* **Selected excerpt**:
My Pseudo-Celebrity Boyfriend

anjewoodruffe member for 26 weeks 1 day Send a message

The one thing you begin to realize when you work in the world of entertainment is that, nothing you do is truly private. You can try to maintain your privacy for a certain amount of time but there are no guarantees that your secrets will go untold. It is extremely difficult dating someone with any assumed star status since for every person you think is not interested in them, there are at least 100 people who are.

We are constantly bombarded with tabloid headlines that relish in the demise and destruction of any celebrity regardless of what is being done. Such noteworthy topics like: Lindsay Lohan Gets a Wedgy – big deal – I had camel toe last week! I’m almost distraught one noticed (or so I think). This is an industry that is loaded with drama and while your life may seem uninteresting to you, dating and relationship with any celebrity is often very stressful.

This is my big secret:
I have a pseudo-celebrity boyfriend who I have been seeing almost 3 years. They may not be the happiest years of my life but it’s something.

I will not say who he is or specifically what industry he belongs to, but he is widely known across the globe. When we first started dating, I was essentially paranoid. Every single thing that had never bothered me dating a 9to5-er in over a decade bothered me with this man. He was definitely the aggressor and his pursuit made me nervous, anxious and paranoid. I used to wonder if he thought I was easy or if his other options fell through. The first time he called me he left 4 different numbers on my voice mail to reach him (this is a guy who wanted me to call him back) and I refused to return the call. For one week, he would call me every day at random times and I would watch his number light up on my LCD and hit “Decline”. Why? Because I was scared and intimidated. Why, you ask? Simply put, I could see no reason why this man who could have any woman he wanted, wanted to spend time with me; simple, normal, pretty, size not 4, funny, no fuss, no bling, no nothing to her but charm, personality and a winning smile with some cute dimples.

It took almost a year for me to get ‘comfortable’ with the idea of dating him. When we did go out together, I was always uncomfortable because I didn’t want to be seen with him. Not because I was embarrassed but because I was concerned with the gossip and what people could say- forget what they would say! If he hugged me when he saw me for the first time on a particular day, I worried that our hug was too intimate and “people” would notice. Did I mention the paranoia issue?

(Target position records)
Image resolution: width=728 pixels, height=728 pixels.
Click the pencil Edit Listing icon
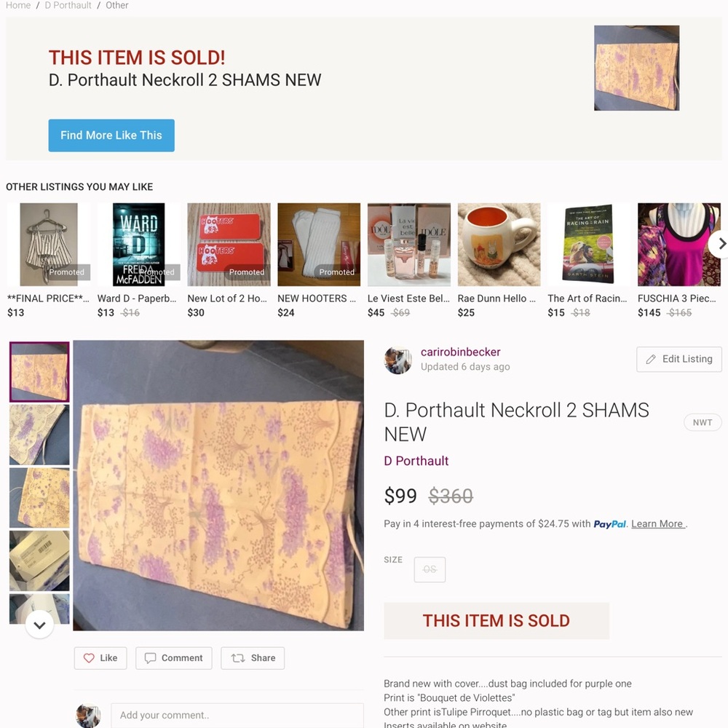point(651,359)
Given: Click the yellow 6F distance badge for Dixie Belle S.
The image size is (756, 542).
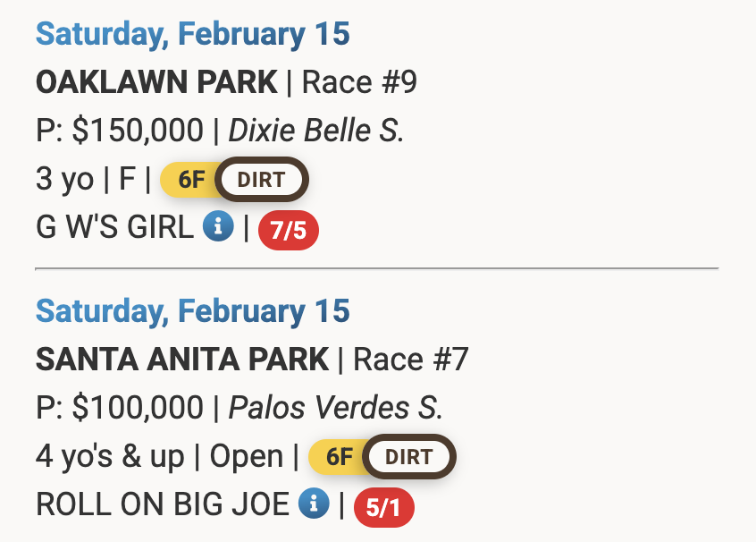Looking at the screenshot, I should pos(189,180).
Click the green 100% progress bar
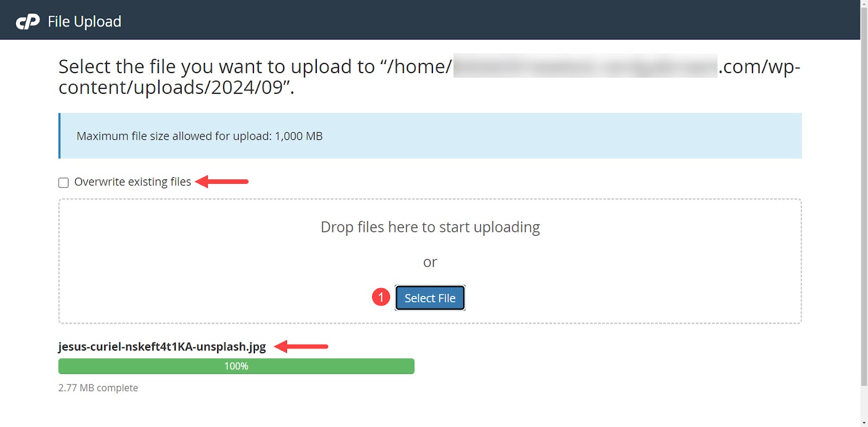This screenshot has width=868, height=427. point(237,366)
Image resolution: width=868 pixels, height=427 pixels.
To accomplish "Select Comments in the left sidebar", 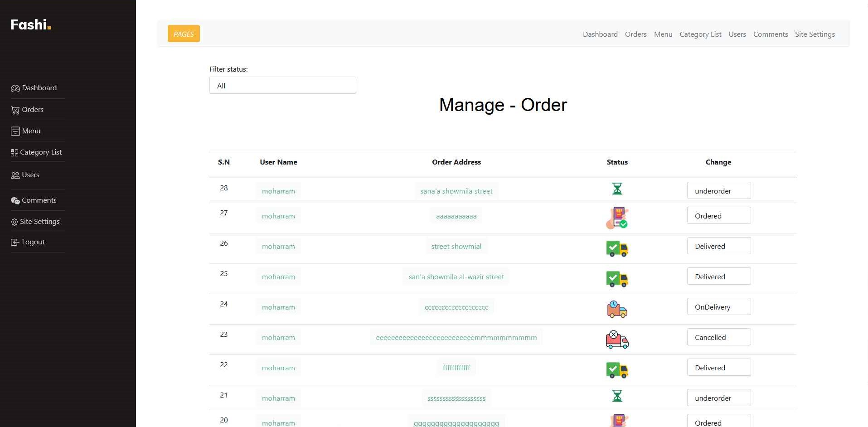I will [x=39, y=200].
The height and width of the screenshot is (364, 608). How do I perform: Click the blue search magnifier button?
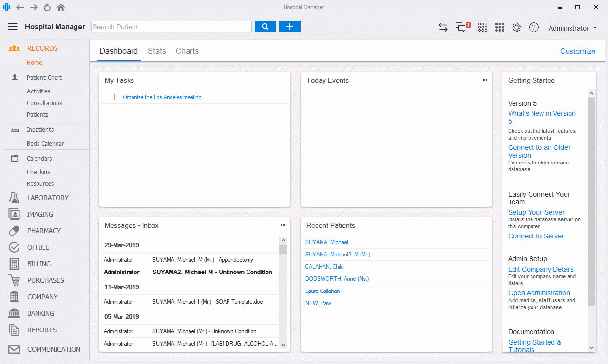pos(265,27)
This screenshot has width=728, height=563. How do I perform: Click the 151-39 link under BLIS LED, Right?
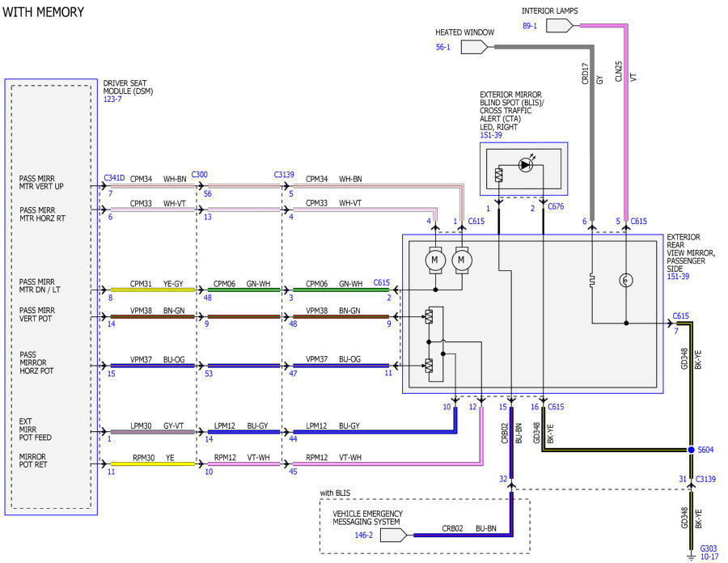point(491,135)
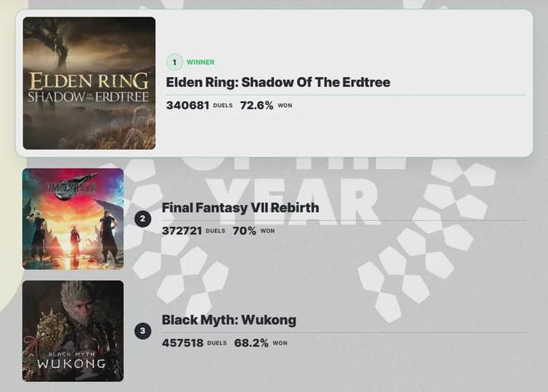The height and width of the screenshot is (392, 548).
Task: Click the rank 1 winner badge
Action: point(174,62)
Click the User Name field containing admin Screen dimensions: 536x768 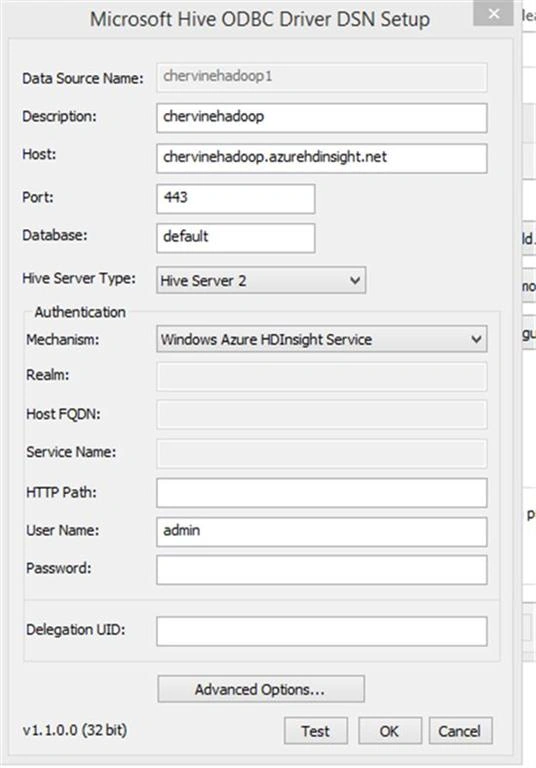pyautogui.click(x=321, y=531)
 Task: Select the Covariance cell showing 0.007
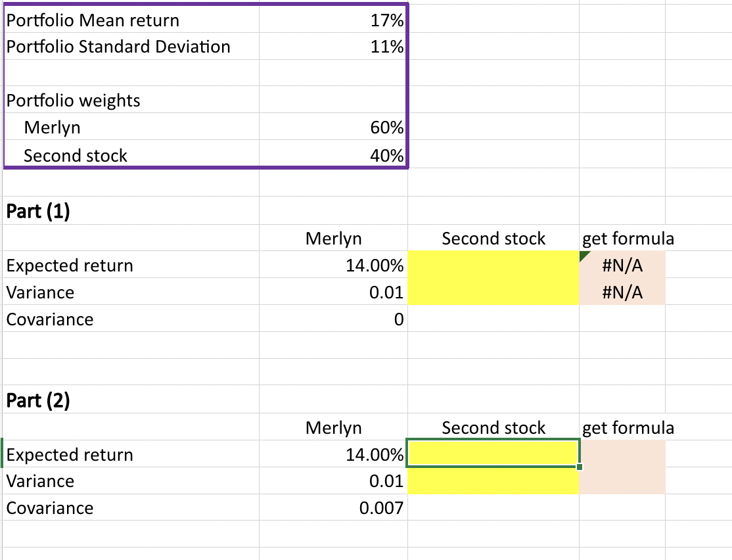333,508
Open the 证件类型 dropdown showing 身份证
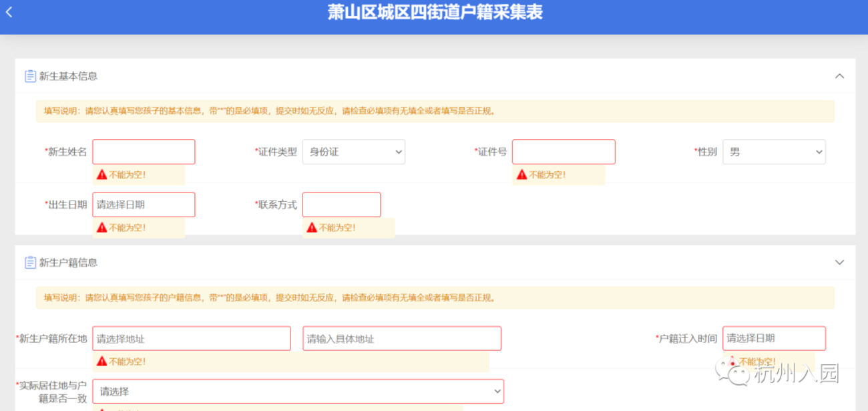The width and height of the screenshot is (868, 411). 354,152
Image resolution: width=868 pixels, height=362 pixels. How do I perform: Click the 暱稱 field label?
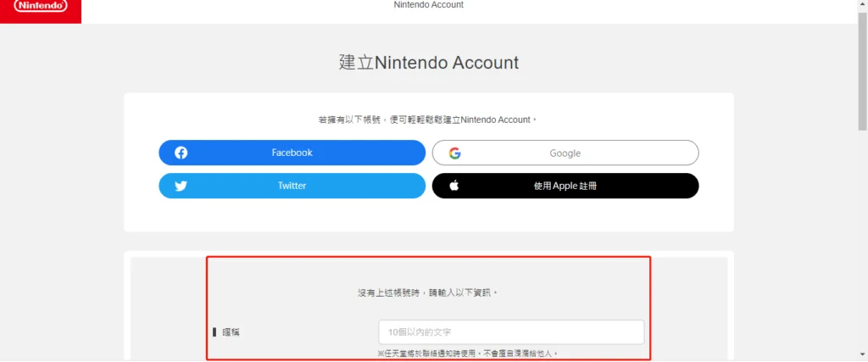point(231,332)
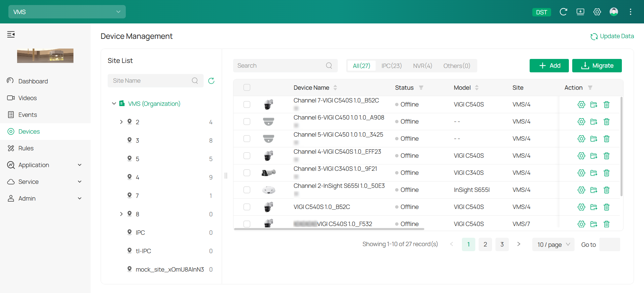644x293 pixels.
Task: Toggle the select-all devices checkbox
Action: tap(247, 87)
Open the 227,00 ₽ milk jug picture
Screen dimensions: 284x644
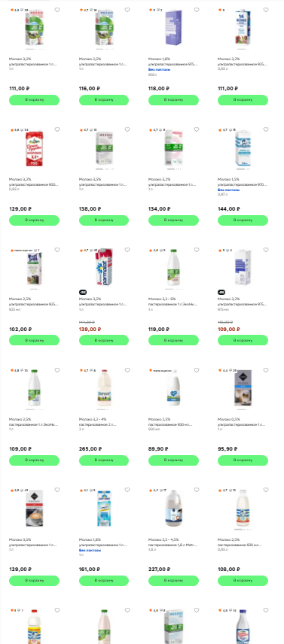[x=173, y=508]
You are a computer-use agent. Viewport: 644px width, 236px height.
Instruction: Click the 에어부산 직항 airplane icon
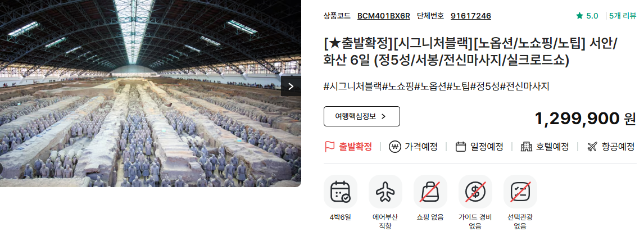(x=385, y=192)
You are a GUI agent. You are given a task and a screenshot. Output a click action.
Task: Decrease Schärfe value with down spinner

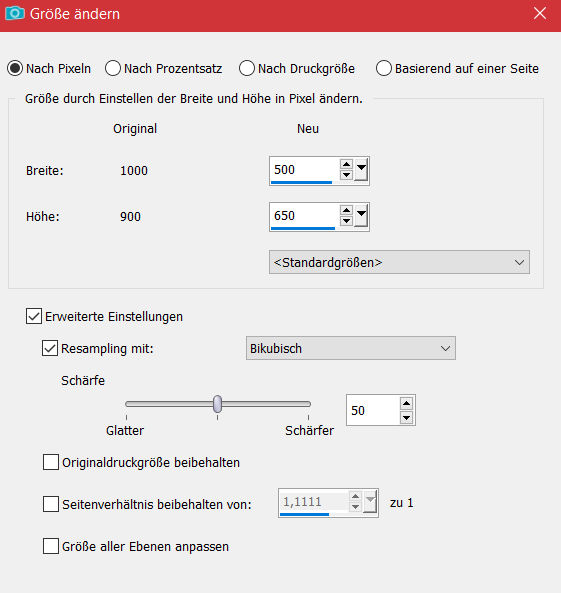[406, 418]
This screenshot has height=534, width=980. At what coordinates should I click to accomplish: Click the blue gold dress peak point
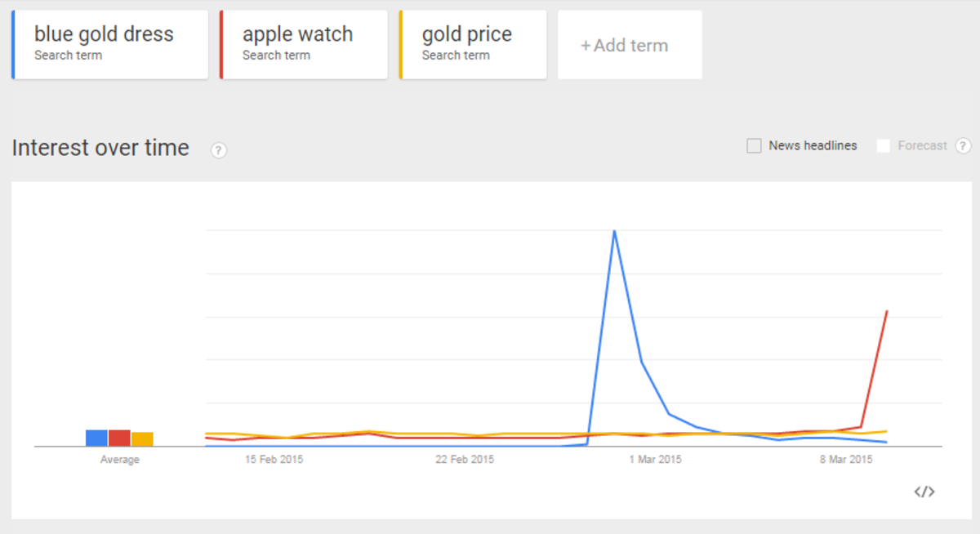pyautogui.click(x=614, y=231)
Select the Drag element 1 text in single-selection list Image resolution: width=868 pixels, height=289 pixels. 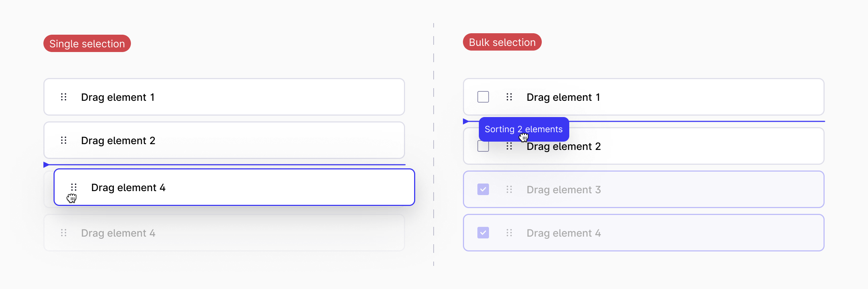point(118,97)
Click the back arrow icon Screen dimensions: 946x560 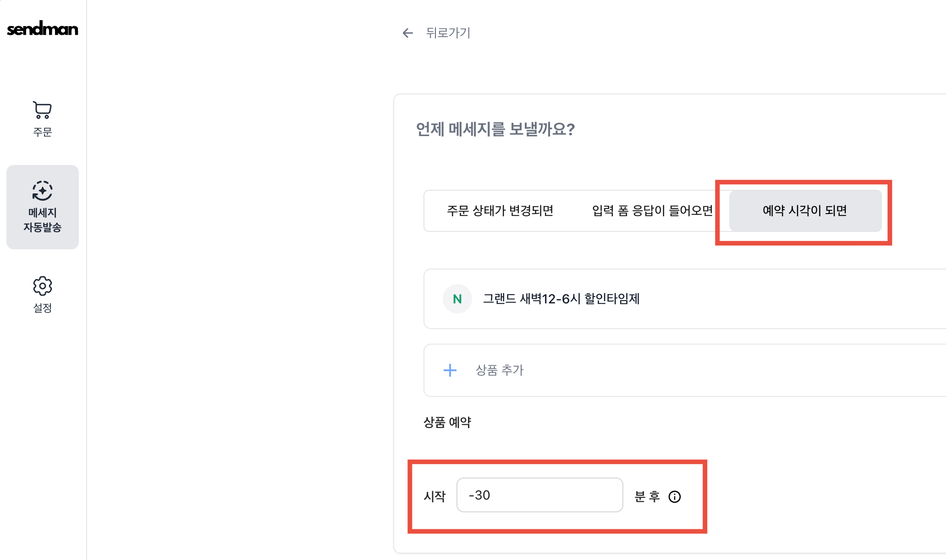pos(407,33)
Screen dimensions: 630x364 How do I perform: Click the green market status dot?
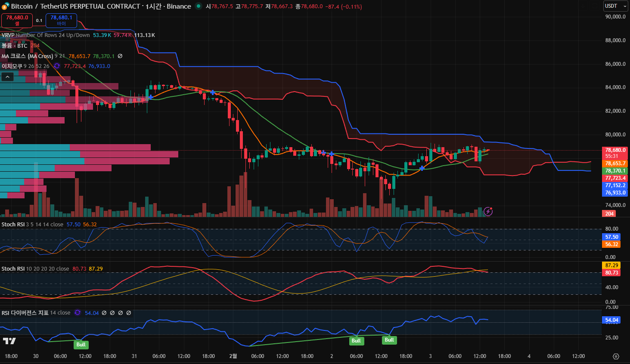[x=198, y=6]
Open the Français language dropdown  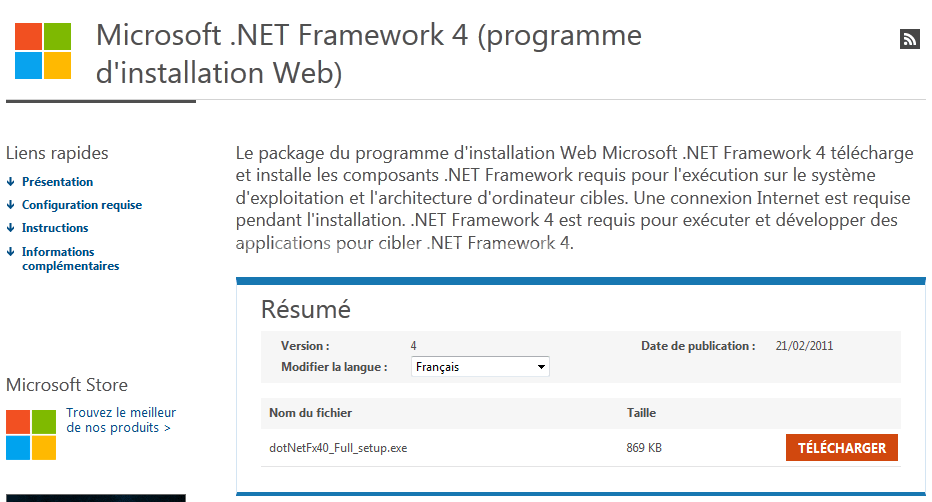click(x=480, y=367)
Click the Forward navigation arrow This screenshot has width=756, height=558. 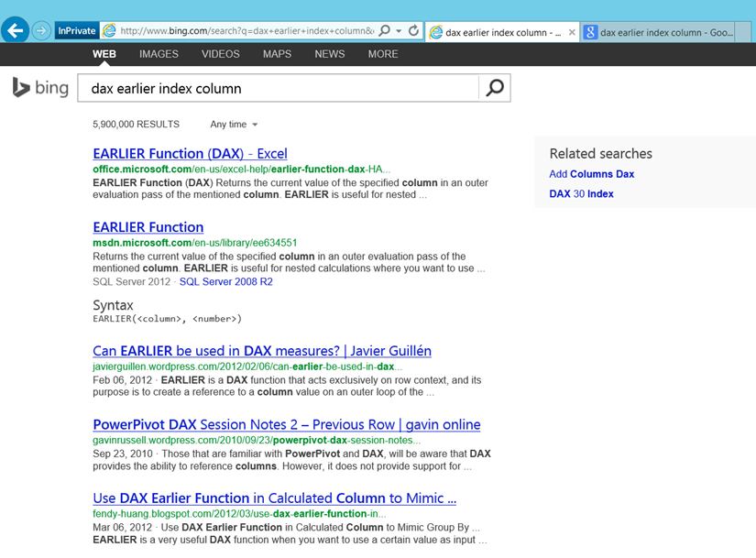[40, 30]
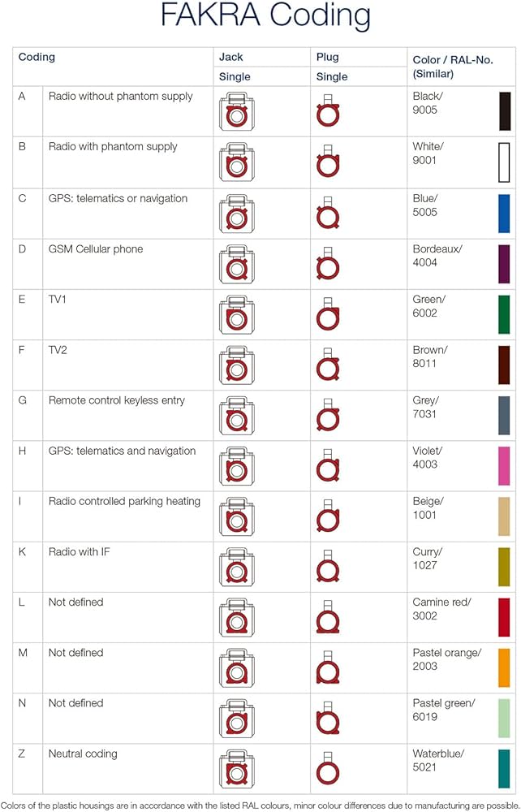Screen dimensions: 521x812
Task: Click the "FAKRA Coding" title
Action: pos(265,16)
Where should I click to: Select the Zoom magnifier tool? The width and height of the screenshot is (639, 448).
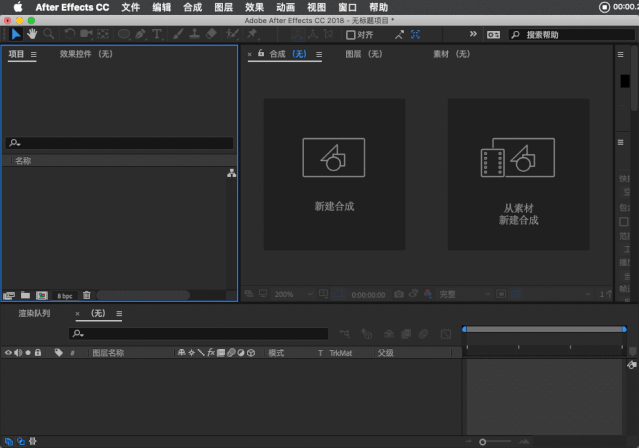point(48,34)
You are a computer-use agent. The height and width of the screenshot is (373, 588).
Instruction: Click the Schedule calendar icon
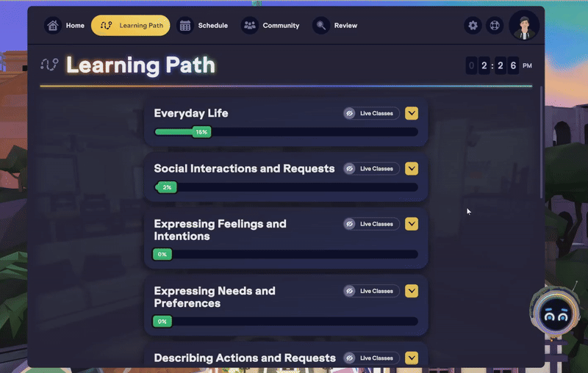point(185,26)
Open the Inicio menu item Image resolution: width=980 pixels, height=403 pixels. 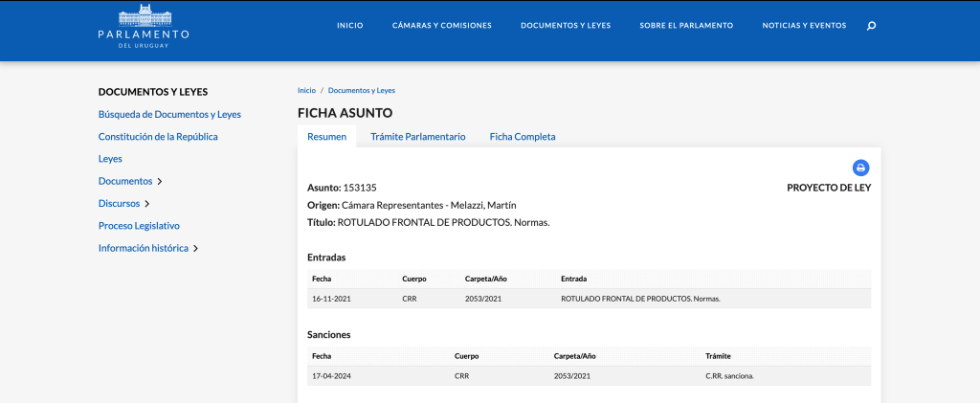pyautogui.click(x=349, y=26)
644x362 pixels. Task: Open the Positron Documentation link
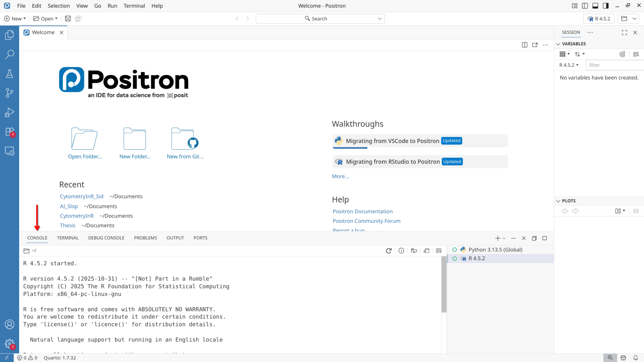pos(362,212)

* **Problems**:
a. Answer these about the post on dating a pseudo-celebrity boyfriend:
(i) How long has the writer been seeing the boyfriend?
(ii) How many phone numbers did he leave on the voice mail the first time he called?
(iii) How long did it take the writer to get comfortable with the idea of dating him?
b. Can you extend the post on dating a pseudo-celebrity boyfriend, picking up right after its last paragraph?

* **Task answers**:
a.
(i) Almost 3 years.
(ii) 4.
(iii) Almost a year.

b.
I have another confession directly related to dating my pseudo-celebrity boyfriend. I committed the official Federal pseudo-Celebrity girlfriend faux pas – I checked his myspace page and (I should be handcuffed for this) I used the ever informative Google with his name in the “search” box. That did not help his cause, nor mine for that matter. I went from his name to the “and” comments of including “women”, “warrants”, “arrests”, “children” and I had to stop.

I had never considered myself a jealous person prior to my pseudo-celebrity relationship until one day, while being a stalker on his myspace page, I saw a message from one of his fans that said “Hi huney – haven’t seen you around in long time”. There I was – me and the myspace message; I wrote down her sexy-to-herself-only screen name on a yellow Post-it, searching desperately for my phone and getting ready for the hostile text message that was about to follow… when I realized – maybe she meant he hadn’t checked his myspace page in a while? I paused and checked the date of his last login and it turned out, the latter was true. However, in my mind there was never any way to know for sure.

And there it is. The reality unlike any reality show – there is never any real way to know for certain what your ‘other’ is doing when they are away from you. Being with someone who travels more than a flight attendant with whom you do not co-habitate, you share a relationship with all strangers in the world who adore and love him (aka fans and groupies), and you, in this case me, as the pseudo-girlfriend, need a strong support system to deal with the relationship.

It’s not easy. You’ll never see them when you want to or as much as you want to and it’s an unwilling sacrifice you make from day one except you don’t really fully understand it until you’re already emotionally involved. Most of my friends have tried to convince me that he is potentially having affairs in every state he visits – this doesn’t even include the countries he visits. But, there is a point where you either trust the person that you’re with or you don’t. Getting to the next level is not that easy either because any celebrity wants to know that the person with them is for them and not what they can provide.

I trust him…for the most part but it doesn’t stop my mind from wondering. When I am insecure, I tell him and he reassures me. He does what he needs to do to try to keep me his. Truth is - when you begin getting into all the negative possibility, you are removing the benefit of any worthwhile positive creation. The relationship is what it is and we, as human beings, always want more but as soon as he and I can discuss how to get to the next level, we remain friends who love each other.

At the end of any given day, that’s really not so bad.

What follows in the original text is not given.